_REQUIRED WORK:_
With the entries below as the source, tally the lines that contain the string "computer" and give the number only.

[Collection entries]
+-------+

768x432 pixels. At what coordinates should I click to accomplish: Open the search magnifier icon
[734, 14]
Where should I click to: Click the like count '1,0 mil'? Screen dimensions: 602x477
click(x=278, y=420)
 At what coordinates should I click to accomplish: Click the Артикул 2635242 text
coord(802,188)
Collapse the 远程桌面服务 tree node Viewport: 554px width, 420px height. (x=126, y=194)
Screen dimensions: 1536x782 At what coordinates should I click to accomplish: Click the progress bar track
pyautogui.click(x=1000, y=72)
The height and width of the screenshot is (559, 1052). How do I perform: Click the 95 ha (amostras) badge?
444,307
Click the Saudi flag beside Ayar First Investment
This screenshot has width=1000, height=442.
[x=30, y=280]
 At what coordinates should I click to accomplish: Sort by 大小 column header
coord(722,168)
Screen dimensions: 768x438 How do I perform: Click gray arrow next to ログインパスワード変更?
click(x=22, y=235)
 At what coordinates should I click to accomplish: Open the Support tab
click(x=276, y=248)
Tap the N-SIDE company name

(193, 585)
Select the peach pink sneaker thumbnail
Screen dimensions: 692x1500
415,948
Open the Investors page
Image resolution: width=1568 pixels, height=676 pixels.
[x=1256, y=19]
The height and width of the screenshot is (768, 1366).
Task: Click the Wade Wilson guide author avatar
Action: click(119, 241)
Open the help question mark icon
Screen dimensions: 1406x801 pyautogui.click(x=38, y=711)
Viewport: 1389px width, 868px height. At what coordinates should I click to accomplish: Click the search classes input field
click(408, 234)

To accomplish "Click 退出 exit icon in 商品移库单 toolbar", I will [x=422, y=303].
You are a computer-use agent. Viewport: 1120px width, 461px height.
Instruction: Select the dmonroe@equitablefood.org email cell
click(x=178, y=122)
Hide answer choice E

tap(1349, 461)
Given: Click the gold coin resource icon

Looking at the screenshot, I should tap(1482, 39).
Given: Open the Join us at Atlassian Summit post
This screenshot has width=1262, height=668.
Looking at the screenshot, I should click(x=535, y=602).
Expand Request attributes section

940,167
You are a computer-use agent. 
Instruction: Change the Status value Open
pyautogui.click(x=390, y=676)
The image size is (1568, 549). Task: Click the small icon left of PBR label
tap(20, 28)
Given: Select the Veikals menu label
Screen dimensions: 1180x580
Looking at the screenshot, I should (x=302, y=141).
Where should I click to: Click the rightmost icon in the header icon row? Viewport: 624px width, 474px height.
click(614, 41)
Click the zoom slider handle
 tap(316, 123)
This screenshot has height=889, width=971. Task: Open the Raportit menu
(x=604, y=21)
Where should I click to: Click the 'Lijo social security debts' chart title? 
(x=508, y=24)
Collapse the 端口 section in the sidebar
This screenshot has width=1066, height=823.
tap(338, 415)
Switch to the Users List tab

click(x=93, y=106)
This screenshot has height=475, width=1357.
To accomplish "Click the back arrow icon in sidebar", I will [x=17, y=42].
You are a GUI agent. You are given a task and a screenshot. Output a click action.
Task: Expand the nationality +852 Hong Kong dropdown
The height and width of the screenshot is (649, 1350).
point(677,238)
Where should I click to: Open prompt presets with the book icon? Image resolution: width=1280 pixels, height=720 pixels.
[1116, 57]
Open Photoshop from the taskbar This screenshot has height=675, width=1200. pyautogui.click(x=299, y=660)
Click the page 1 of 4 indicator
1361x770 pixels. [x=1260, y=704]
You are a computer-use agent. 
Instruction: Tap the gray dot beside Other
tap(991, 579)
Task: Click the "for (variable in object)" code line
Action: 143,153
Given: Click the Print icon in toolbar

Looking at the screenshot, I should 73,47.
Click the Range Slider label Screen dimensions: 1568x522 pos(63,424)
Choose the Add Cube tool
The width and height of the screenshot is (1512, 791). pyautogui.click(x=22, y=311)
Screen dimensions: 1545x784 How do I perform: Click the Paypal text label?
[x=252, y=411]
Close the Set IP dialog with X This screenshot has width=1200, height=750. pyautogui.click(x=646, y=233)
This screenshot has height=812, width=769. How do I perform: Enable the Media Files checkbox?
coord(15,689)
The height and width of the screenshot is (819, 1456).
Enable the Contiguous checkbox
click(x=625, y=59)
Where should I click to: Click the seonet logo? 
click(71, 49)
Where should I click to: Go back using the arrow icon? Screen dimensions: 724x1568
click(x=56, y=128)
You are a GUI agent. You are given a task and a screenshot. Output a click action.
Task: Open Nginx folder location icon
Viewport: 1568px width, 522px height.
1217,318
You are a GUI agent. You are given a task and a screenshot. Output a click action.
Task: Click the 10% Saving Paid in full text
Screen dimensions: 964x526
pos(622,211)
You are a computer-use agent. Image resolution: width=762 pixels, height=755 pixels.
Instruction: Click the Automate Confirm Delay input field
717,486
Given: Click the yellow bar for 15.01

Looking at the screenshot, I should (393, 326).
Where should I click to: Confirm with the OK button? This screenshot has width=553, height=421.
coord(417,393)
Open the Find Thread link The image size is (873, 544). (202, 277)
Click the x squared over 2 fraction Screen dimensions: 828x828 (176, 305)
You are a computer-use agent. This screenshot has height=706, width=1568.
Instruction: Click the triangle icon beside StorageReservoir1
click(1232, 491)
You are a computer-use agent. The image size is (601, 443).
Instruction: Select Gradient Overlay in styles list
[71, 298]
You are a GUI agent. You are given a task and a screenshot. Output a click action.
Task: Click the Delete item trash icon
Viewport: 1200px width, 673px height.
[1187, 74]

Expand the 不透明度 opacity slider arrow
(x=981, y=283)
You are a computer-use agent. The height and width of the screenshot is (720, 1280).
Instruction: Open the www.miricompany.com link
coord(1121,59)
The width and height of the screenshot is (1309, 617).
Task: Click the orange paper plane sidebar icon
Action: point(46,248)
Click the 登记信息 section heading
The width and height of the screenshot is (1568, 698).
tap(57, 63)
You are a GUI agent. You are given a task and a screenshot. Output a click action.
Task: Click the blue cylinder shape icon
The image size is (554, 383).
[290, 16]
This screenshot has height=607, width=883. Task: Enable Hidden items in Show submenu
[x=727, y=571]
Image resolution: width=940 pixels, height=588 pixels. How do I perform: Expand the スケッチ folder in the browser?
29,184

+-------+

_ANSWER TO THE EXERCISE:_
7